THE PROMISE OF TURNING THE Bay Area into a mecca of stem cell research came one step closer last week when Gov. Gray Davis signed legislation that creates a regulatory and ethical framework for the potentially lifesaving work, the San Jose Mercury News reported Sept. 25. But no one in Sacramento has agreed on a plan to pay for the research. "The big impediment to speeding research on embryonic stem cells is the lack of an assured source of nonfederal funding sources," said biochemist PAUL BERG, professor emeritus. As a result, the field is limping along. "Scientists are leery of getting into the field, unless there is the assurance of long-term funding," he said.
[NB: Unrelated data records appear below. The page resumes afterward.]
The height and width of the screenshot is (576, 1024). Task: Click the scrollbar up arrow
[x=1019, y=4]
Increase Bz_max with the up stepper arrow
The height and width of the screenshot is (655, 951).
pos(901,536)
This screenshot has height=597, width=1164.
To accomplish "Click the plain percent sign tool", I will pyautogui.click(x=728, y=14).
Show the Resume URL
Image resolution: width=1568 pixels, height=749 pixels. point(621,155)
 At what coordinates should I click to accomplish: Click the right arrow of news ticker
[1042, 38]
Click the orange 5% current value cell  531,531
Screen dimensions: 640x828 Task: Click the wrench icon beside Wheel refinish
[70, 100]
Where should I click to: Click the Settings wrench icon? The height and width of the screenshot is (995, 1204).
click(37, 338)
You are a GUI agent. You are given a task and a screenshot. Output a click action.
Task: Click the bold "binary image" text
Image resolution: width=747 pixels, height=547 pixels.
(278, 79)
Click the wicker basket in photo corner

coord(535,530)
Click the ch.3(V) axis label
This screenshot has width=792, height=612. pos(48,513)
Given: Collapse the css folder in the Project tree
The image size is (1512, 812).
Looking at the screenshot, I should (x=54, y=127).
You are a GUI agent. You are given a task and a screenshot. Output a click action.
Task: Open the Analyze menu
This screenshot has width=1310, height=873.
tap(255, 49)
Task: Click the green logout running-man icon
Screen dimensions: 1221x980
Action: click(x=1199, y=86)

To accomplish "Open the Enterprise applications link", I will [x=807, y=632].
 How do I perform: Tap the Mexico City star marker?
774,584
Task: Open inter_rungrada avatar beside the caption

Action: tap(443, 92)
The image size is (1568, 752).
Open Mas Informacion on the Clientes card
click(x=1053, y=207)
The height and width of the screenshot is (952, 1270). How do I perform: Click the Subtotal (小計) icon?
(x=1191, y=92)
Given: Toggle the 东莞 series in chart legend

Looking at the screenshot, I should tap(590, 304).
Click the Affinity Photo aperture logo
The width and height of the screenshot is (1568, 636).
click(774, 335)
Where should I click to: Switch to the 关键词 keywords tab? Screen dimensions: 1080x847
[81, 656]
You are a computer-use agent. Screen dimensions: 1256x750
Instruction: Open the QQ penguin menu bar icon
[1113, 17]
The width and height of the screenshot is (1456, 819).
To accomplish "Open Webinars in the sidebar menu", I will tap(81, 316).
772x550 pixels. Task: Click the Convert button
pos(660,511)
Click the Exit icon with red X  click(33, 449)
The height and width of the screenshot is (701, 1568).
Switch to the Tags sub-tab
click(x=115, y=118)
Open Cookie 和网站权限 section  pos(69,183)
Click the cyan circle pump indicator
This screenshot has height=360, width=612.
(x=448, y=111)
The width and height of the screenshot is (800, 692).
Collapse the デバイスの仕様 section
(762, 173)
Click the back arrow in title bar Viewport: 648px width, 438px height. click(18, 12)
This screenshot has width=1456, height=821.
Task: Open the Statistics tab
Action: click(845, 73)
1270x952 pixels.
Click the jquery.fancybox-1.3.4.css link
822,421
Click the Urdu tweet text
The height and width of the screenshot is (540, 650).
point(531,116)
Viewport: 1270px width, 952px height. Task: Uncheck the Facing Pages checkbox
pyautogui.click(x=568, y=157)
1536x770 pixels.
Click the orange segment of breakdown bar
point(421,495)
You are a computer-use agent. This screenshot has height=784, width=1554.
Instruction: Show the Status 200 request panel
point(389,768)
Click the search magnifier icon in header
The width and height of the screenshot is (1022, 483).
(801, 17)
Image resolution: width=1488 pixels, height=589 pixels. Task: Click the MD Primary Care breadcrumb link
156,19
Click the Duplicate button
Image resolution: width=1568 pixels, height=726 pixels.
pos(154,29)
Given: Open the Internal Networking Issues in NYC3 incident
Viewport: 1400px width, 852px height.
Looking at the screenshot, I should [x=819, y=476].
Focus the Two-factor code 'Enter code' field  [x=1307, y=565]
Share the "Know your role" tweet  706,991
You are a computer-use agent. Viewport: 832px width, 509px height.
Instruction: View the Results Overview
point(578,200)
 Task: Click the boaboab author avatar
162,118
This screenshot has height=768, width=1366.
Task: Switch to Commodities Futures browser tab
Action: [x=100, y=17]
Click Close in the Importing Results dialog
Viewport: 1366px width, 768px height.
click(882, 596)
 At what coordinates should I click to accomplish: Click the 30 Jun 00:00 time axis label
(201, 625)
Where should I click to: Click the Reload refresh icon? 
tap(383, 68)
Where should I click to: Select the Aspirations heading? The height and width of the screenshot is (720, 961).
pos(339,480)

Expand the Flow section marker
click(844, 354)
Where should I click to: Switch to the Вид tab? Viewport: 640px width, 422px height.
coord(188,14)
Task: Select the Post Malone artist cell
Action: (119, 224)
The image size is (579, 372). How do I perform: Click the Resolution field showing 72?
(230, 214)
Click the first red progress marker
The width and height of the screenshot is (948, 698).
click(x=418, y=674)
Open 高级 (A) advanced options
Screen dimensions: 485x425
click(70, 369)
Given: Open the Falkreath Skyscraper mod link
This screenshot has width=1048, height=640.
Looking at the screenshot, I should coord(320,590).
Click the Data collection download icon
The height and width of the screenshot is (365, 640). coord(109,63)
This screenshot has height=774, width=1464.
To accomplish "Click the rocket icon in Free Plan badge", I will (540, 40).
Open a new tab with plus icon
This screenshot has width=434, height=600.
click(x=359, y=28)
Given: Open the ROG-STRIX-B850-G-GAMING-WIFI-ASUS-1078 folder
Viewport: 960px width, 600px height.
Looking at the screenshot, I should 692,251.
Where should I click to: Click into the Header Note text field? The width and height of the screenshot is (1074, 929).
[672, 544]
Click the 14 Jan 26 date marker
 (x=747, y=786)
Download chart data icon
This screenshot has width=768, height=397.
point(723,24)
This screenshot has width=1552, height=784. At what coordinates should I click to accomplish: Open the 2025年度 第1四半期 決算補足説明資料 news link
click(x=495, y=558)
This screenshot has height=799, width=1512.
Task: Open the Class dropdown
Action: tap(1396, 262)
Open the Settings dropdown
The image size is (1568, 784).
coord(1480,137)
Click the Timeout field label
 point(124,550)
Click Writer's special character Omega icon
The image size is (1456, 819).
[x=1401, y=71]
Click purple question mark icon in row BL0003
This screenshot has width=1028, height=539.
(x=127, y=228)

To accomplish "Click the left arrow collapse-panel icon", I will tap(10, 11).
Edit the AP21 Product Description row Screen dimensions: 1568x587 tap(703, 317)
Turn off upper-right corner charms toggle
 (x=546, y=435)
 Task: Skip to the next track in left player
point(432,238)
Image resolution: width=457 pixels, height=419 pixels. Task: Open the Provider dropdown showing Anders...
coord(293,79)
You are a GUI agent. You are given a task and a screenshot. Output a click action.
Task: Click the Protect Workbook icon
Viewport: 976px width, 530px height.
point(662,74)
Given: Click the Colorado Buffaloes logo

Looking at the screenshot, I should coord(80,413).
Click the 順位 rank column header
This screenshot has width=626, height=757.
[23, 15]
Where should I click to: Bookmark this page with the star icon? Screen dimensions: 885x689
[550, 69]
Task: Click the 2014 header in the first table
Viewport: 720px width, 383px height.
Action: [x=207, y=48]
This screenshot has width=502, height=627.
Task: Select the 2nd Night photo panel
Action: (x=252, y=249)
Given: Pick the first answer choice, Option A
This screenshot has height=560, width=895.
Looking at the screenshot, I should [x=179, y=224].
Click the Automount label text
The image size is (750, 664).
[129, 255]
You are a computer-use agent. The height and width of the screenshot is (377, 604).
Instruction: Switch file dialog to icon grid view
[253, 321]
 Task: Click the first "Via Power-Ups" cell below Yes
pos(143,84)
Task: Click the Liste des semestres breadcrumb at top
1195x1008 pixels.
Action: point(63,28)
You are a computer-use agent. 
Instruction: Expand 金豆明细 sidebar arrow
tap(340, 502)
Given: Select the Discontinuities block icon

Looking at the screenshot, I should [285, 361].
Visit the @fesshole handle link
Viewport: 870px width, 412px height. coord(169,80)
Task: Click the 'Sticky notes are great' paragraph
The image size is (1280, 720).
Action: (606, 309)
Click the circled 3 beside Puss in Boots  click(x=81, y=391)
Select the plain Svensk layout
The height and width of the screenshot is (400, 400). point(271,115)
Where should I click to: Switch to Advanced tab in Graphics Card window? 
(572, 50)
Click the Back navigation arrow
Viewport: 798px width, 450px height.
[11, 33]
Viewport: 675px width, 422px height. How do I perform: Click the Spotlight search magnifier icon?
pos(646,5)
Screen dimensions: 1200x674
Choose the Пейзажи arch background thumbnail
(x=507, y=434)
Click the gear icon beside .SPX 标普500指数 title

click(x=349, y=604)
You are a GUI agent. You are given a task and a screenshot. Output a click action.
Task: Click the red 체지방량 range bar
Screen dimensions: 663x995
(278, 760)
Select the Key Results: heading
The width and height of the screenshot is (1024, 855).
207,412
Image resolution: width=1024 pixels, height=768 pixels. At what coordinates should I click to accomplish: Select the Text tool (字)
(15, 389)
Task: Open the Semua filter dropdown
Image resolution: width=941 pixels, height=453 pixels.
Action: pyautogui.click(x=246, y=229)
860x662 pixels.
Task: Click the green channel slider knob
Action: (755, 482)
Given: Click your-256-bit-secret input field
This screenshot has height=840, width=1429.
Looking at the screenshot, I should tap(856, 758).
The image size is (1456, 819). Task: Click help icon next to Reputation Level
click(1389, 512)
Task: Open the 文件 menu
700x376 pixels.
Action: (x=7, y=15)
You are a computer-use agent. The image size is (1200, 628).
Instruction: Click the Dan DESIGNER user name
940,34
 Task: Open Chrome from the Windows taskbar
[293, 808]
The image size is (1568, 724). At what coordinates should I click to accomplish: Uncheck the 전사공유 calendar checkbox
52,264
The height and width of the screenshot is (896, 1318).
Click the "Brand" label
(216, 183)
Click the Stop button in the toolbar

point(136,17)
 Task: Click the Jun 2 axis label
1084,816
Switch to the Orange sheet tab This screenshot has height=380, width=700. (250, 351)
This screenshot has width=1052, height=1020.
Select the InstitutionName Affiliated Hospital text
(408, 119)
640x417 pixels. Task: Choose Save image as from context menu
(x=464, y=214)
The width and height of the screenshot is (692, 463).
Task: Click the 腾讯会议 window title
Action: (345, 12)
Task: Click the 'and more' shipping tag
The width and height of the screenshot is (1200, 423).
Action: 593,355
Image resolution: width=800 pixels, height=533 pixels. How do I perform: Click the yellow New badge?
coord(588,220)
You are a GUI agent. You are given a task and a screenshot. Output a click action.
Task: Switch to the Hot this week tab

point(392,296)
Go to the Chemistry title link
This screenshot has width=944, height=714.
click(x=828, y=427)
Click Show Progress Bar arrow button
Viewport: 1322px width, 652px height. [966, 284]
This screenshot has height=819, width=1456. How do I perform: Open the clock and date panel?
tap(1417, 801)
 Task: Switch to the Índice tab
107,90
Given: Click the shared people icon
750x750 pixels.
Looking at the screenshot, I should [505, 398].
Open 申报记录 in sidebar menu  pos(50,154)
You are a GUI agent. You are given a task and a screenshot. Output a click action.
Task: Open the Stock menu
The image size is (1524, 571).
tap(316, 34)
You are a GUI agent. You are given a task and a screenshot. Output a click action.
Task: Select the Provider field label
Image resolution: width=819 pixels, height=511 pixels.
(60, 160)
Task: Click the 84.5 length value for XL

SAM WINEBURG, PROFESSOR OF education, discussed the future of history in the final issue of the Philadelphia Inquirer's Sunday magazine July 13. Wineburg said he likes to give his students an exercise sending them to www.IHR.org, the website of the Institute for Historical Review. Although it looks like a bona fide academic site, Wineburg said, in fact it's a portal for Holocaust revisionists. Many of Wineburg's students get duped, however, by its appearance of legitimacy. "What's needed more than ever before is what the Web cannot provide: to discern fact from fiction," he said. "What we have to do is slow down and begin to ask some age-old questions: Why should we believe what we believe? What is the nature of historical evidence? I don't think it's Orwellian to say the stakes are between an educated citizenry and one that is susceptible to any kind of manipulation."